### Data in this exercise

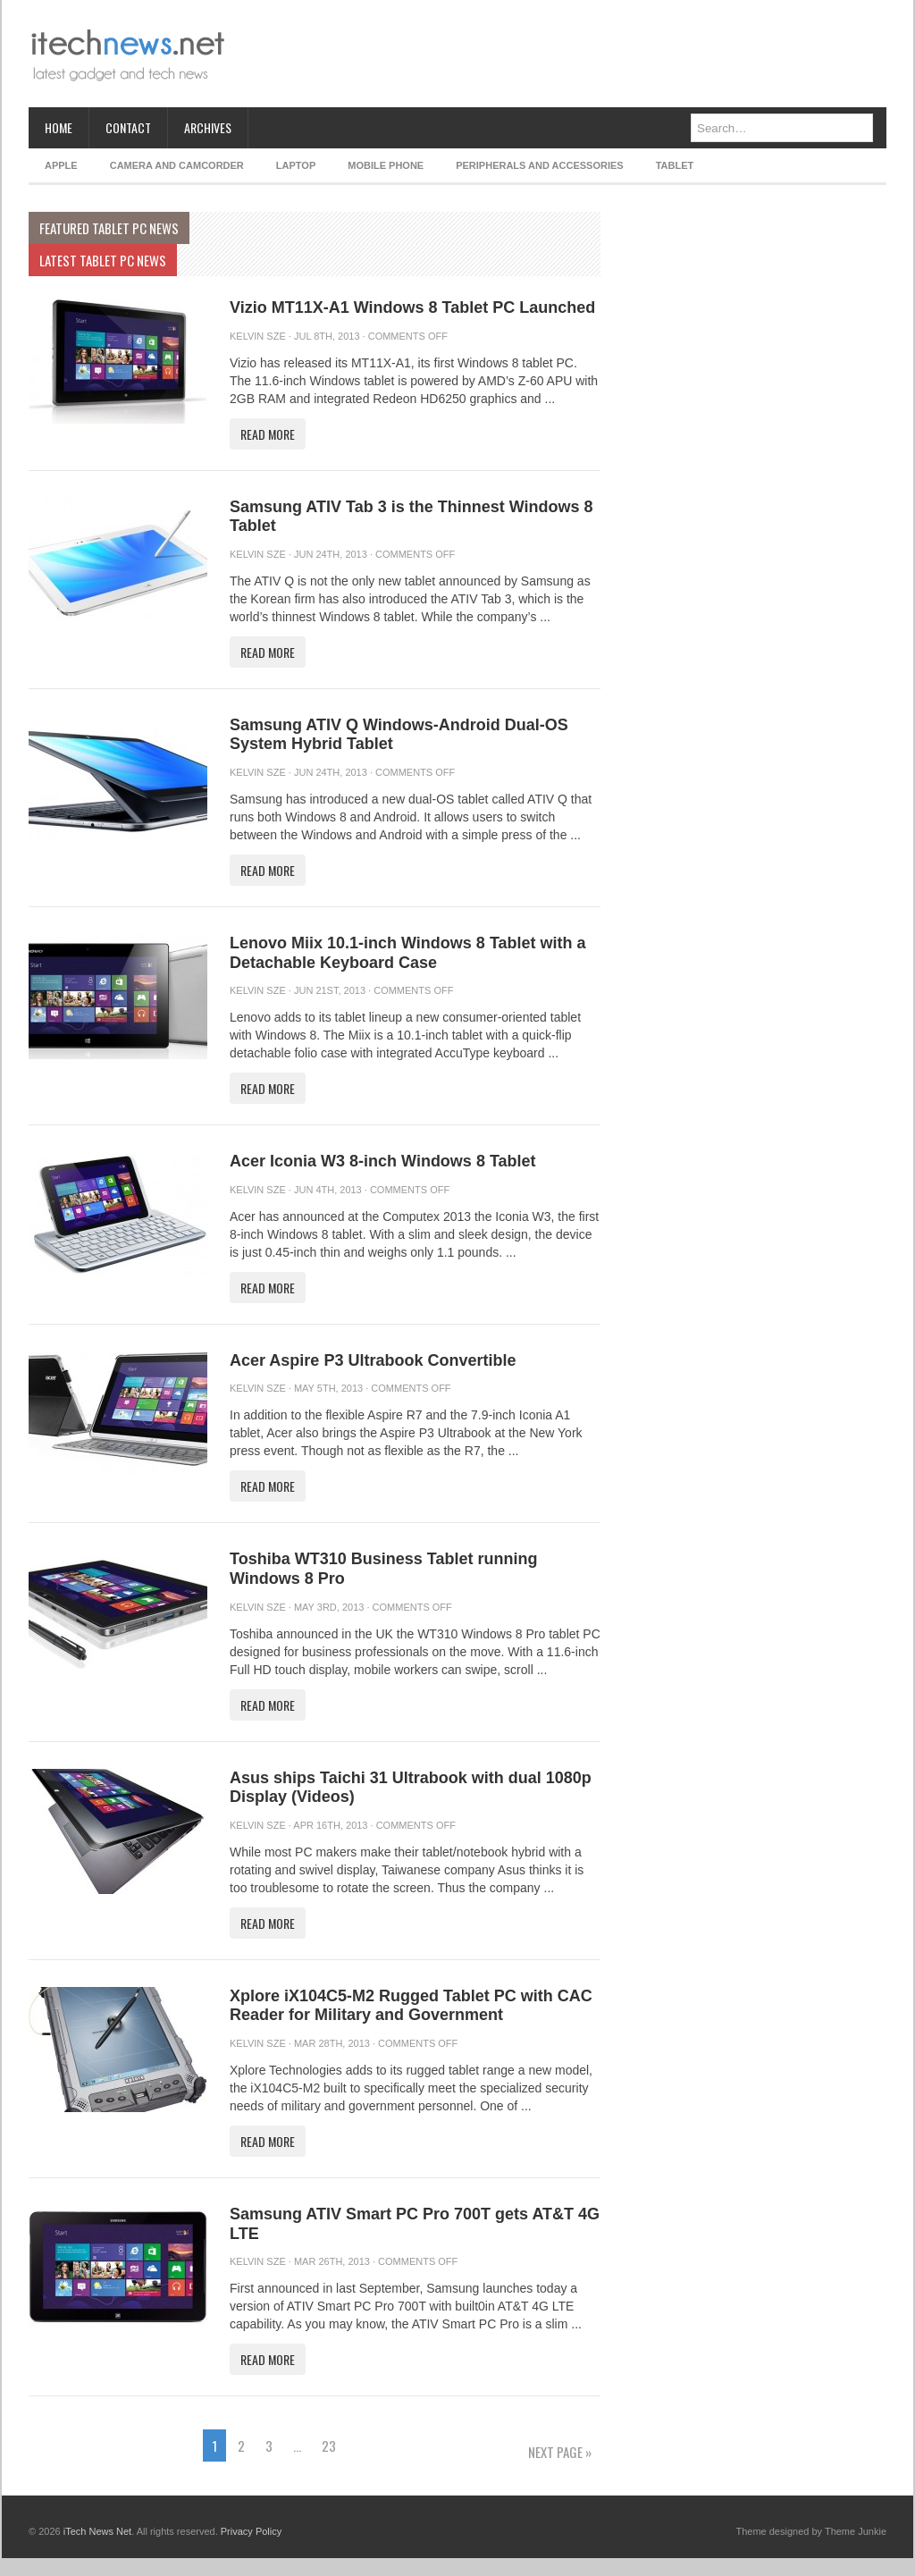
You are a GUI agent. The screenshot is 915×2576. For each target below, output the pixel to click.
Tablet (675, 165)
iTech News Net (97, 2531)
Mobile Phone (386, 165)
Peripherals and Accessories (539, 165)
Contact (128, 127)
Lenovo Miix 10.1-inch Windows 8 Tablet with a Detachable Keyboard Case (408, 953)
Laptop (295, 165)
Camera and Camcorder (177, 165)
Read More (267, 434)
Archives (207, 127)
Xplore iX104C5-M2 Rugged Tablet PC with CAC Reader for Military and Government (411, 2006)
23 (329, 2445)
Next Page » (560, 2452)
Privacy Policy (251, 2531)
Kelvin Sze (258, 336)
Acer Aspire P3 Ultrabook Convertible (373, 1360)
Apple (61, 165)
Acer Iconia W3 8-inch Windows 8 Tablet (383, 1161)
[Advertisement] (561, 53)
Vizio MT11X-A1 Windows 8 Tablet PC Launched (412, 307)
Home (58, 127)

######

** Written task **
Render every line of the listing above as a numbered list, skipping blank lines and leaving out the picture.

** In response **
1. You are a GUI agent. The screenshot is 915×2576. For each target below, output the pixel to click.
2. Tablet (675, 165)
3. iTech News Net (97, 2531)
4. Mobile Phone (386, 165)
5. Peripherals and Accessories (539, 165)
6. Contact (128, 127)
7. Lenovo Miix 10.1-inch Windows 8 Tablet with a Detachable Keyboard Case (408, 953)
8. Laptop (295, 165)
9. Camera and Camcorder (177, 165)
10. Read More (267, 434)
11. Archives (207, 127)
12. Xplore iX104C5-M2 Rugged Tablet PC with CAC Reader for Military and Government (411, 2006)
13. 23 (329, 2445)
14. Next Page » (560, 2452)
15. Privacy Policy (251, 2531)
16. Kelvin Sze (258, 336)
17. Acer Aspire P3 Ultrabook Convertible (373, 1360)
18. Apple (61, 165)
19. Acer Iconia W3 8-inch Windows 8 Tablet (383, 1161)
20. [Advertisement] (561, 53)
21. Vizio MT11X-A1 Windows 8 Tablet PC Launched (412, 307)
22. Home (58, 127)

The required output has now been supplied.